Abraham Lincoln yang merupakan presiden Amerika Serikat ke-16 merupakan tokoh yang dikagumi karena pernah membebaskan para budak belian dari perhambaan yang telah berlangsung selama berabad-abad. Namun, apakah kita menyadari bahwa di Indonesia juga terdapat tokoh pembebas budak yang terlupakan?

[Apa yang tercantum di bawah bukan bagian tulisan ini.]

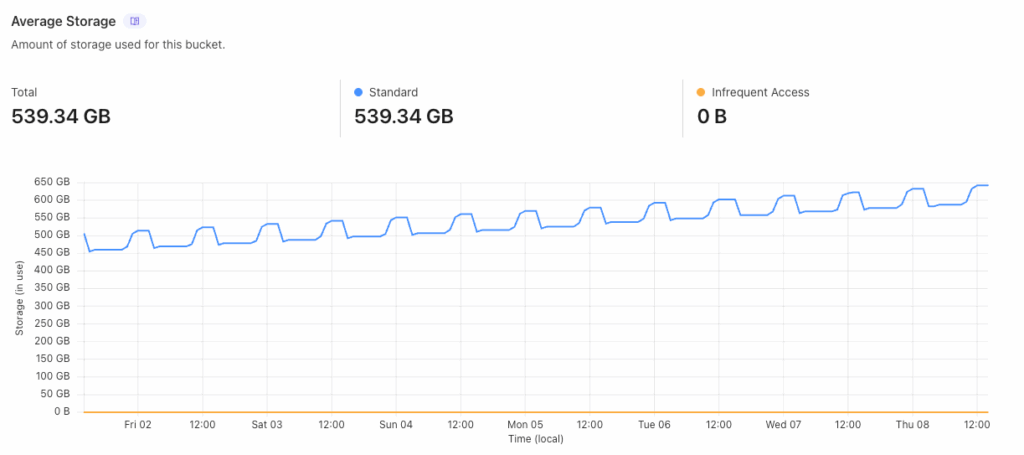Image resolution: width=1024 pixels, height=455 pixels.
Task: Click the 0 B y-axis label
Action: 62,411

Apakah kita pernah mendengar mengenai seorang tokoh bernama La Madarémméng? Siapakah Beliau? Ia tak lain dan tak bukan adalah Raja Bone ke-13 (1626 – 1644). La Madarémméng menetapkan aturan baru mengenai perbudakan, yang menyatakan bahwa orang yang bukan keturunan budak tidak boleh dijadikan budak. Dengan kata lain, mereka harus dibebaskan dan menerima gaji bila bekerja pada orang lain. Kaum pembesar dan bangsawan yang memiliki banyak budak tentu merasa dirugikan karena adanya peraturan baru ini; sehingga banyak di antara mereka yang menentang kebijaksanaan baru tersebut, termasuk ibu raja yang bernama We Tenrisoloreng Datu Pattiro (Makkalarue). Ibu raja memprotes kebijaksanaan itu dengan mengatakan bahwa ia tidak tidak mampu hidup tanpa budak beliannya. Tetapi raja tetap berpegang teguh pada pendiriannya. Itulah sebabnya, ibunya lantas melarikan diri ke Gowa pada tahun 1640 dan meminta suaka pada Sultan Muhammad Said. Hal ini merupakan penyebab pecahnya peperangan antara Gowa dan Bone di tahun 1644. Pasukan gabungan Gowa beserta kerajaan lain menyerang Bone dan menaklukkannya. Gowa menguasai Bone selama 17 tahun dan Raja La Madarémméng ditawan oleh musuh-musuhnya.
Berdasarkan kisah sejarah di atas, memang benar bahwa La Madarémméng tidak membebaskan seluruh budak belian. Namun kebijaksanaannya itu merupaka sesuatu yang sangat progresif pada zamannya.